▶ _Your goal_:
Copy out the lines below that hold the word "sidebar".

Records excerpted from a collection
━━━━━━━━
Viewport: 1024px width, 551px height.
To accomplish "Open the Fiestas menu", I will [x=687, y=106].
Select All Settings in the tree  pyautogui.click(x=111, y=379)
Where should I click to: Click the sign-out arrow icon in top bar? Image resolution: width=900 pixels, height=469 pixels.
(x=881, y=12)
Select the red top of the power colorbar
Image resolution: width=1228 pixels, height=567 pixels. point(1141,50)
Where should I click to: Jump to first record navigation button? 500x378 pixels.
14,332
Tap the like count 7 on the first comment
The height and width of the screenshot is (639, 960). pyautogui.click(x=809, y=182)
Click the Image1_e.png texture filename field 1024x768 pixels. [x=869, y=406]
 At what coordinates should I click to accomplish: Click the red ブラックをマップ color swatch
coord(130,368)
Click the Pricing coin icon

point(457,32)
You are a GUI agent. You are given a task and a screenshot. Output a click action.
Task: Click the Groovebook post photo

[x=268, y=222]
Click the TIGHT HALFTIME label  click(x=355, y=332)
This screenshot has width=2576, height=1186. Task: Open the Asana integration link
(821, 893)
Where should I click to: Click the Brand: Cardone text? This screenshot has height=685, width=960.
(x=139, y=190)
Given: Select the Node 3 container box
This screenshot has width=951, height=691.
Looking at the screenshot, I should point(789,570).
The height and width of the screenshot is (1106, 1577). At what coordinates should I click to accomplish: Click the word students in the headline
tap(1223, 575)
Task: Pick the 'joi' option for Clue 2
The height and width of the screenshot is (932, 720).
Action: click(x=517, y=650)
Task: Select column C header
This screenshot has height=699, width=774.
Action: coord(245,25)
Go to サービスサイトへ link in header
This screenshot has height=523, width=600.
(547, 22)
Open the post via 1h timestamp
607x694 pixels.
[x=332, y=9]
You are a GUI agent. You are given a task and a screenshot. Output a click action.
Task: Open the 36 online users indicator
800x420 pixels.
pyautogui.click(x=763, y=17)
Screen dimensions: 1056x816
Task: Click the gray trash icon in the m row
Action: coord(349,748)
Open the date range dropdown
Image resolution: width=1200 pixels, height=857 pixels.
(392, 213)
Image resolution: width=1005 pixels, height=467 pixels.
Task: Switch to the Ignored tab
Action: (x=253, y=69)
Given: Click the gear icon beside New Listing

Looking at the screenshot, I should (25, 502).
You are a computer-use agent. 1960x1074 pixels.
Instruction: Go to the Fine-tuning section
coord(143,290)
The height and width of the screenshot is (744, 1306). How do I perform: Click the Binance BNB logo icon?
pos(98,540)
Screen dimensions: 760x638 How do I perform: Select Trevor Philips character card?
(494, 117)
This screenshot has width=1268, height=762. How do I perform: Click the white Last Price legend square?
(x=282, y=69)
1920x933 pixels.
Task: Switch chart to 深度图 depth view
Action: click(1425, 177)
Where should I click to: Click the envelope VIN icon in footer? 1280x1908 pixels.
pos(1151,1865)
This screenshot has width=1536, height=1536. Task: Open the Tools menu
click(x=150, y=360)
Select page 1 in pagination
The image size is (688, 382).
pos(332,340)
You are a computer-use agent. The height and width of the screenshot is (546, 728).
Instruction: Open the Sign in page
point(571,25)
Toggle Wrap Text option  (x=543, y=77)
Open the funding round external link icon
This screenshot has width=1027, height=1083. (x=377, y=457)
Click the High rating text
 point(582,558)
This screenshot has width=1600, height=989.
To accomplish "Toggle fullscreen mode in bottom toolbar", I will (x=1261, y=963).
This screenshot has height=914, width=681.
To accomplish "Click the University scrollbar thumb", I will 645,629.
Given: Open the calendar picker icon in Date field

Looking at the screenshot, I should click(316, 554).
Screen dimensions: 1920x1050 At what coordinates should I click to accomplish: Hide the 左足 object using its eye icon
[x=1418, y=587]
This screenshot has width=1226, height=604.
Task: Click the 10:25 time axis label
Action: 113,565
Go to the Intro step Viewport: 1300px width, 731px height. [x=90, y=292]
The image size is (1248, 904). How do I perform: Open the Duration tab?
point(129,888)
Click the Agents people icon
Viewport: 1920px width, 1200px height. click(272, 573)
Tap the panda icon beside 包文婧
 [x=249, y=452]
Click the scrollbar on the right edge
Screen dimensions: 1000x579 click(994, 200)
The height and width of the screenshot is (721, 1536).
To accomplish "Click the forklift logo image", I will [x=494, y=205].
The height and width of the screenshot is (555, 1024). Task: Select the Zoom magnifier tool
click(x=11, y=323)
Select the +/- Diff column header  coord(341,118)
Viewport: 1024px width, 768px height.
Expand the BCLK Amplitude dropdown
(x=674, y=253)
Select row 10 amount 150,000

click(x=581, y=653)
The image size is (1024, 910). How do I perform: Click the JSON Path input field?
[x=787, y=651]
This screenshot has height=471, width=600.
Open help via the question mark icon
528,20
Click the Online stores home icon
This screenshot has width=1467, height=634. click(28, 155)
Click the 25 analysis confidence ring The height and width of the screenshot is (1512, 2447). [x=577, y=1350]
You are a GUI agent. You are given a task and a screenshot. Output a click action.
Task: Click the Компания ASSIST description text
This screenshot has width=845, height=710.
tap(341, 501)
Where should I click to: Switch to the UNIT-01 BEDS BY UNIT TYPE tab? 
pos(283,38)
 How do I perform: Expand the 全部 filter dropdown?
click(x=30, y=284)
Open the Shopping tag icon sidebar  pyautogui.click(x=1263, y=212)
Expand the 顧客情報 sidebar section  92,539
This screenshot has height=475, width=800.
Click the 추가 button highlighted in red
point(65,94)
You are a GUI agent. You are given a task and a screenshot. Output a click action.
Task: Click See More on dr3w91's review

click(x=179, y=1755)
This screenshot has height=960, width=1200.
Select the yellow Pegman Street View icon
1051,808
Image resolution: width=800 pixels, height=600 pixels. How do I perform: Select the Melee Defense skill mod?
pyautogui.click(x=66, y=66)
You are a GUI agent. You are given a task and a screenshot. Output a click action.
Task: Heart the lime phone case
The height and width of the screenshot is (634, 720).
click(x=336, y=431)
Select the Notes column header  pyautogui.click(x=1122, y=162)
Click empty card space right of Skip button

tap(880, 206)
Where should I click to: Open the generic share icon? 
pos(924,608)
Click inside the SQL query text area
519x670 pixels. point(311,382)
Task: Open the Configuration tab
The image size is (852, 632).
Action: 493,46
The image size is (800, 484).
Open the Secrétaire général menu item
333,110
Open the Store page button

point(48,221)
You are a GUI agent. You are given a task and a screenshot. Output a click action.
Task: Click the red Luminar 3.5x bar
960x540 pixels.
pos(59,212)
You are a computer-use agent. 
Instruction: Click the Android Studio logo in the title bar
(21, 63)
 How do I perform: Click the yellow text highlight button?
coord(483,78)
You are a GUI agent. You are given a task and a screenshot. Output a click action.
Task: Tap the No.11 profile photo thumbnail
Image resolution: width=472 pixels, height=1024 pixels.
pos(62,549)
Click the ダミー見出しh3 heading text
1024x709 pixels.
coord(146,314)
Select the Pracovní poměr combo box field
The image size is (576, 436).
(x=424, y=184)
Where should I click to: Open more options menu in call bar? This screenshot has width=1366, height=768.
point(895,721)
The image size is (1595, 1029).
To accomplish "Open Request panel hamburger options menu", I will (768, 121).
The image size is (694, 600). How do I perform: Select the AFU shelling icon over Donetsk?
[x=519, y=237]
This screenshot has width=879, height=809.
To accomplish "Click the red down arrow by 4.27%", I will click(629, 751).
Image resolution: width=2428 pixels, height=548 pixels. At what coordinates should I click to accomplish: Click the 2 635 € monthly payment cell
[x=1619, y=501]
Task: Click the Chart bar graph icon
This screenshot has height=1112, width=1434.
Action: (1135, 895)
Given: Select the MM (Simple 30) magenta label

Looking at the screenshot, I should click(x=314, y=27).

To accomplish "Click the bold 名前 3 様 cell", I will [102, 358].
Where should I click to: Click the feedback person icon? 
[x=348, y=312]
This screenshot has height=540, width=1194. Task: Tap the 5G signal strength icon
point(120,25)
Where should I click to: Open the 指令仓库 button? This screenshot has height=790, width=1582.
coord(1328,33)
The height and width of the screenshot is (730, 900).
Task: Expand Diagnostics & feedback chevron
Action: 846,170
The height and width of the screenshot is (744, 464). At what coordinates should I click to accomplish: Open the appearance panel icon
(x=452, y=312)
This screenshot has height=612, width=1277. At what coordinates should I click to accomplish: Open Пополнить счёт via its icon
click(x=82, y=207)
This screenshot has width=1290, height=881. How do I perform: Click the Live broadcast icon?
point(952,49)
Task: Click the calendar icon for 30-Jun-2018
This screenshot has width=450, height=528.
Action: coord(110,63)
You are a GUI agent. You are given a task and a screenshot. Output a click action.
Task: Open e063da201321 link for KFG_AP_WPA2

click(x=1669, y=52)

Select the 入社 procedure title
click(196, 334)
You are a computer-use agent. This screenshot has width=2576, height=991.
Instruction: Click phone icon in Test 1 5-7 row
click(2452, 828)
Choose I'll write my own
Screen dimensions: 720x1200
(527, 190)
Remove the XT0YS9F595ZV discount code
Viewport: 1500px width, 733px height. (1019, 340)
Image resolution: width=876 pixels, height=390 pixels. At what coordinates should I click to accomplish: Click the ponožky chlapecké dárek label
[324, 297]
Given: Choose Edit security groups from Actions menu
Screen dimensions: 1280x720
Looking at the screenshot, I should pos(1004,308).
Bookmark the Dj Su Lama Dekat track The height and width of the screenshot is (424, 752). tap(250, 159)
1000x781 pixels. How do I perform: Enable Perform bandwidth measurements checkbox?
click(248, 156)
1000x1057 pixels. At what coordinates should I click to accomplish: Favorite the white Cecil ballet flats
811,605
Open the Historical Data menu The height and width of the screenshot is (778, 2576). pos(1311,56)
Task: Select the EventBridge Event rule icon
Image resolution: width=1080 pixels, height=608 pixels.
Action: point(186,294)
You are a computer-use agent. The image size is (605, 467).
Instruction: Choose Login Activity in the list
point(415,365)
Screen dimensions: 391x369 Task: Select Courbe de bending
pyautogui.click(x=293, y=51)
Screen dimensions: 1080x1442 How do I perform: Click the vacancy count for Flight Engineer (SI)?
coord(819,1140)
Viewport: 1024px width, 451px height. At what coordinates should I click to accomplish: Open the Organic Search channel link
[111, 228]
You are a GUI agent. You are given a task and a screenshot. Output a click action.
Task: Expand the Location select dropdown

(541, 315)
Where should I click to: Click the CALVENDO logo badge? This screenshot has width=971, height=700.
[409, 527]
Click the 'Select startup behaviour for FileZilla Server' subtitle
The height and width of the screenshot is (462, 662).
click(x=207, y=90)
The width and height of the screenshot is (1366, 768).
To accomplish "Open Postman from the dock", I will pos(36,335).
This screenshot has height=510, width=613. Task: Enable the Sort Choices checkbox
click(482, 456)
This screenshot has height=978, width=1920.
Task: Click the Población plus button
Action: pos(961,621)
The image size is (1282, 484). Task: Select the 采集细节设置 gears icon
━━━━━━━━
▶ _Task output_:
Open the Shopping tag icon sidebar  pyautogui.click(x=1263, y=212)
Expand the 顧客情報 sidebar section  92,539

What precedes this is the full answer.